Das Fraunhofer HHI hat ein Kamerasystem entwickelt, mit dem Personen für den perfekten dreidimensionalen Eindruck gefilmt werden.
(Bild: Fraunhofer HHI)

Wissenschaftler des Fraunhofer Heinrich-Hertz-Instituts HHI haben eine Methode entwickelt, mit der das realistische Abbild eines Menschen in eine virtuelle Welt übertragen werden kann. Die sogenannte 3D Human Body Reconstruction-Technologie nimmt reale Personen mit mehreren Kameras gleichzeitig auf und erstellt daraus dynamische 3D-Modelle, die sich sich natürlich bewegen. Vorgestellt wird diese Technologie auf der IFA 2017 (1. bis 6. September) in Berlin (Halle 26a, Stand 219a – Deutsche TV Plattform).

Kern des vom Fraunhofer HHI entwickelten 3D Human Body Reconstruction-Systems ist eine Stereokamera: Wie der Mensch mit seinen zwei Augen, nimmt sie die Person mit zwei Objektiven auf. Das stereoskopische Sehen führt dazu, dass sich Entfernungen gut abschätzen lassen, weil beide Augen aus einem etwas anderen Winkel auf ein Objekt blicken. Dadurch ergibt sich der dreidimensionale Eindruck.

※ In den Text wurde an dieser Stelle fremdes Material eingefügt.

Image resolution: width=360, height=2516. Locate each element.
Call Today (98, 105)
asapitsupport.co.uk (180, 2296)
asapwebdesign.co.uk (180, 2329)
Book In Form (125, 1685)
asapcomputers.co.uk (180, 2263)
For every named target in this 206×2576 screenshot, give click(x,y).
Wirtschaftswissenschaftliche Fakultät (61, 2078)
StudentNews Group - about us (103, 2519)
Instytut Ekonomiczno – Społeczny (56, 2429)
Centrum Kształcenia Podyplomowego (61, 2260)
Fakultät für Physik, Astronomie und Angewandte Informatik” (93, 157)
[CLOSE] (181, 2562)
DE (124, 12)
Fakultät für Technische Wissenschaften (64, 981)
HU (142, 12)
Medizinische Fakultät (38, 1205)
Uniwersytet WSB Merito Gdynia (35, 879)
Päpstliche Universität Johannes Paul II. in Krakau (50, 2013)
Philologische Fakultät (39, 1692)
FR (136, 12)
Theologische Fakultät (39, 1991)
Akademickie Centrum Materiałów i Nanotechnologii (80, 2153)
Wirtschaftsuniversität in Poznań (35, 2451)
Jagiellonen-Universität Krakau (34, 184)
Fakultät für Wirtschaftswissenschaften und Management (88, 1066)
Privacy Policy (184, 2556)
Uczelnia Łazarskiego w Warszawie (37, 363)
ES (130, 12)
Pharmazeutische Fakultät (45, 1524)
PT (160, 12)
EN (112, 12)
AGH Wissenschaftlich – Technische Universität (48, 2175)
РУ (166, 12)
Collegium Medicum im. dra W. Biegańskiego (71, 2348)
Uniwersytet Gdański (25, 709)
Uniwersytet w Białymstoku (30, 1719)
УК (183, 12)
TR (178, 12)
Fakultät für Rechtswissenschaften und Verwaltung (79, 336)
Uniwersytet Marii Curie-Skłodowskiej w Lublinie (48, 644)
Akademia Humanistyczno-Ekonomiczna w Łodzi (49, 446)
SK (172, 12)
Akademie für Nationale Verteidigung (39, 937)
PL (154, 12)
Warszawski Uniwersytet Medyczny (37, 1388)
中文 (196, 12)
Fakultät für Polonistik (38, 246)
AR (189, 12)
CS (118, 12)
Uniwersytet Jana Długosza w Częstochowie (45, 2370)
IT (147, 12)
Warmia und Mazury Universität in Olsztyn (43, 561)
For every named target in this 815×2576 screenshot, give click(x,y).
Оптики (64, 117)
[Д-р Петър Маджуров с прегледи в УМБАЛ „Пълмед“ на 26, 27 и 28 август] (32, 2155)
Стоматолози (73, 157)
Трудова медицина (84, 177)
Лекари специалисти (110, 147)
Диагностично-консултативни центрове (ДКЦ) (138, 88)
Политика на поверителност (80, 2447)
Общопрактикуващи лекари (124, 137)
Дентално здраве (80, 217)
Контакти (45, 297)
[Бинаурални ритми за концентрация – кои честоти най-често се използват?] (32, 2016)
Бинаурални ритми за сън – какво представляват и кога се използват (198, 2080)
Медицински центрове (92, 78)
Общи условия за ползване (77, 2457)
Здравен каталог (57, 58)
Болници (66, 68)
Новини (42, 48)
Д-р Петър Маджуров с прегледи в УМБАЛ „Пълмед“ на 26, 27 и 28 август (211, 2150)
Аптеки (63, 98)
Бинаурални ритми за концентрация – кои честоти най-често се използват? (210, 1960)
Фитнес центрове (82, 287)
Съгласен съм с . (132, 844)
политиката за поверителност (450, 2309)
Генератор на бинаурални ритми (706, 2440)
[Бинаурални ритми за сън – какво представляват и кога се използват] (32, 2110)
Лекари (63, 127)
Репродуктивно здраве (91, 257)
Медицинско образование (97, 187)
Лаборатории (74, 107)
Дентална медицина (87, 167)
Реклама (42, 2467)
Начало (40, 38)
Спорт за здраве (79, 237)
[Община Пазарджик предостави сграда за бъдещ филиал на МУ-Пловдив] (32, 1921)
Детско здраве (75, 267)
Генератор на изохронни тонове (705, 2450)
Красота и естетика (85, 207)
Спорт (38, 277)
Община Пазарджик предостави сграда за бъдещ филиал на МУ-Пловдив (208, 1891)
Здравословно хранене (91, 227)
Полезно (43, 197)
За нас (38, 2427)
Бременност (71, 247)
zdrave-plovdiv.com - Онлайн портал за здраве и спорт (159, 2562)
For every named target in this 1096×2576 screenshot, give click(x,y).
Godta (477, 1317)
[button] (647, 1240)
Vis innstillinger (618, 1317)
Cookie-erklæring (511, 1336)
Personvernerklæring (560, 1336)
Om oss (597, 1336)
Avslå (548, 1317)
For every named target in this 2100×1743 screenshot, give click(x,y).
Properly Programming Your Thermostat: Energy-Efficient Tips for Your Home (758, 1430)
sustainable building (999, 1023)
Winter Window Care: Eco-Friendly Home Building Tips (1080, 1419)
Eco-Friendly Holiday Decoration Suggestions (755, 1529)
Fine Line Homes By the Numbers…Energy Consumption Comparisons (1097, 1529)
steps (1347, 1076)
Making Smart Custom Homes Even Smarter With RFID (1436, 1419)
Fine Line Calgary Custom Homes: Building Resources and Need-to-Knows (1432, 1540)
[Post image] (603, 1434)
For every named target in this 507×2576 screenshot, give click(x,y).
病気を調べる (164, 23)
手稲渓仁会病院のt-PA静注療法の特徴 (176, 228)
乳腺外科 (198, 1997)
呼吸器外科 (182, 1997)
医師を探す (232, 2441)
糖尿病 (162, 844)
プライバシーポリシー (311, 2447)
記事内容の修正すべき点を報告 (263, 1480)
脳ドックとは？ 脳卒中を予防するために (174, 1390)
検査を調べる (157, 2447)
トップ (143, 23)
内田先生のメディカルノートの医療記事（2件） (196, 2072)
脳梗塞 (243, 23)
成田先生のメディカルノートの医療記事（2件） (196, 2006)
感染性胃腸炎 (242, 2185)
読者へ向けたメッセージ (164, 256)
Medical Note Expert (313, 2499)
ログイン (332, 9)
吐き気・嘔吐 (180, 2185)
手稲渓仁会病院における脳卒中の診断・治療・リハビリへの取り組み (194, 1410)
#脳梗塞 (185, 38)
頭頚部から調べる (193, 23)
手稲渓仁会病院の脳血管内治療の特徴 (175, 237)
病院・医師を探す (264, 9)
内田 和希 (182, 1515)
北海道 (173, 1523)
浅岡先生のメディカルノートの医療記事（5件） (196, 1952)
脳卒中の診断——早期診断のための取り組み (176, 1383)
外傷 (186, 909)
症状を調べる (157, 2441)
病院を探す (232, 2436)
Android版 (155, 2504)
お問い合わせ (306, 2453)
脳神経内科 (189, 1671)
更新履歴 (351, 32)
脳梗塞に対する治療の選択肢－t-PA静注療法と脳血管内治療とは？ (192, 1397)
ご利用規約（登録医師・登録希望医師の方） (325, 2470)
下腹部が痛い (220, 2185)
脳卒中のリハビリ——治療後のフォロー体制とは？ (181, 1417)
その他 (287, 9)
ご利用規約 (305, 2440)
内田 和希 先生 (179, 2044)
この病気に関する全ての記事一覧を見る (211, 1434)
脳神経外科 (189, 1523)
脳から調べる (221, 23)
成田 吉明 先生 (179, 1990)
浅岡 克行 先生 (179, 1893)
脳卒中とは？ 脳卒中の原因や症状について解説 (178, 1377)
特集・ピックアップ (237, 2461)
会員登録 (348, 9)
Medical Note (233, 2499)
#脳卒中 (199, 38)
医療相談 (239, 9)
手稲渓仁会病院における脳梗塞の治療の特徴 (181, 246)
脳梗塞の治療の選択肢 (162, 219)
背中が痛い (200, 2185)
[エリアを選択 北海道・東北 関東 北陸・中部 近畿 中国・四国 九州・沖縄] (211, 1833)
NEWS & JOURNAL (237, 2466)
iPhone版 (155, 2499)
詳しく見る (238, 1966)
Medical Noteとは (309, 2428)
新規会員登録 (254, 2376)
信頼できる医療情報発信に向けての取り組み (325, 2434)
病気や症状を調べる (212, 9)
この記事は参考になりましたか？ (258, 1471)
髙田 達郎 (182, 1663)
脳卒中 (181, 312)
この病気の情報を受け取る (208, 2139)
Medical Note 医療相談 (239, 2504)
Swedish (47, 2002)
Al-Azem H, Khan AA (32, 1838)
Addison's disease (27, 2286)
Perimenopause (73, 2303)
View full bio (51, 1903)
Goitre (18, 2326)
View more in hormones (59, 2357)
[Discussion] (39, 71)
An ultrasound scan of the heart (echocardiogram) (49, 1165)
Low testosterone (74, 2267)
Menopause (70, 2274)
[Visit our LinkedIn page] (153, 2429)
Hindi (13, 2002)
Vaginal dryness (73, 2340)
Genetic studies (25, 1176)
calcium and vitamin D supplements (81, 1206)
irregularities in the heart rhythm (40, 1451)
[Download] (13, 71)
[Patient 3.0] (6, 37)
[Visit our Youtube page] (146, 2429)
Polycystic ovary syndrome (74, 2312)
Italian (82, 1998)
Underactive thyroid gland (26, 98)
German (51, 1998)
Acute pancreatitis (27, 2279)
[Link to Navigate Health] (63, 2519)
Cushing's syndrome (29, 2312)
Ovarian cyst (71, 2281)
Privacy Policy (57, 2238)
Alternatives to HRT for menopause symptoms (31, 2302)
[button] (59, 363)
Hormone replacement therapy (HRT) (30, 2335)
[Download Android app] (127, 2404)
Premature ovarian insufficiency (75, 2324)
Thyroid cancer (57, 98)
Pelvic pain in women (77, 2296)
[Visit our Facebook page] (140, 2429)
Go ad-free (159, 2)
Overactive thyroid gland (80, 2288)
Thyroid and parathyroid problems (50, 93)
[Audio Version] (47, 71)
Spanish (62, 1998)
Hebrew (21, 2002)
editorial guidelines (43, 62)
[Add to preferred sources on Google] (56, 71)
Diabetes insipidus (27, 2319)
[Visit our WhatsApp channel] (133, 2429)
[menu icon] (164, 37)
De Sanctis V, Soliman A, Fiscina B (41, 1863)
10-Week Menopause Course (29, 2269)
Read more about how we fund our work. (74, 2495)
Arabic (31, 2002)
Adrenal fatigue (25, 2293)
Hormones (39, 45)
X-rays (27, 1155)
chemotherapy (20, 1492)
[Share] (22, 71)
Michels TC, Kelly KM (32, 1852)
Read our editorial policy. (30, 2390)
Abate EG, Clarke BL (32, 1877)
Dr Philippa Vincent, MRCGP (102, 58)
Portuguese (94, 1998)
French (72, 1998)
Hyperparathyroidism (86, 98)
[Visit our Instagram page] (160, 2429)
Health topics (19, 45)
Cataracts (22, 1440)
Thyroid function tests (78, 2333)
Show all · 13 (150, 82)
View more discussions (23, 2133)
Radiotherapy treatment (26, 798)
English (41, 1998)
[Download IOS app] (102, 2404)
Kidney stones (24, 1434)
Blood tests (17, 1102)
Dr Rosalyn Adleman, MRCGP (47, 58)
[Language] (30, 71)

Algorithmen extrahieren Tiefeninformationen aus stereoskopischen Kamerabildern

Um eine Person aus allen Richtungen im Detail aufzunehmen, setzt das Fraunhofer HHI derzeit mehr als 30 Kameras ein. Jede Kamera nimmt dabei nur einen Teil der Person auf. Die Herausforderung besteht darin, die einzelnen Kamerabilder so miteinander zu fusionieren, dass ein realistisches Gesamtbild entsteht.

Neben der Kameratechnik haben die Forscher auch Algorithmen entwickelt, die aus den stereoskopischen Kamerabildern sehr schnell Tiefeninformationen extrahieren können. Diese sind nötig, um die 3D-Gestalt einer aufgenommenen Person zu berechnen. Letztlich erzeugt der Computer aus den Kamerabildern ein virtuelles Modell des Menschen, das dann in die Szene übertragen wird.

Die generierte 3D-Oberflächenstruktur der Person weist dabei viele Details auf. So können beispielsweise Falten in der Kleidung oder Charakteristika im Gesicht wahrgenommen werden. Dadurch wirkt dieses Modell in Aussehen und Bewegung natürlich und realitätsnah.

Jede Geste wird realistisch dargestellt

Die "Fusion" der 3D-Informationen aus den verschiedenen Kamerabildern dauert nur wenige Sekunden – dann ist die Illusion perfekt. Das System überträgt das dreidimensionale dynamische Modell einer Person zügig in die virtuelle Realität. Ein Mensch kann sich bei der Aufnahme in dem dafür vorgesehenen Bereich frei bewegen. Das virtuelle Ebenbild stellt jede Geste und Bewegung realistisch dar.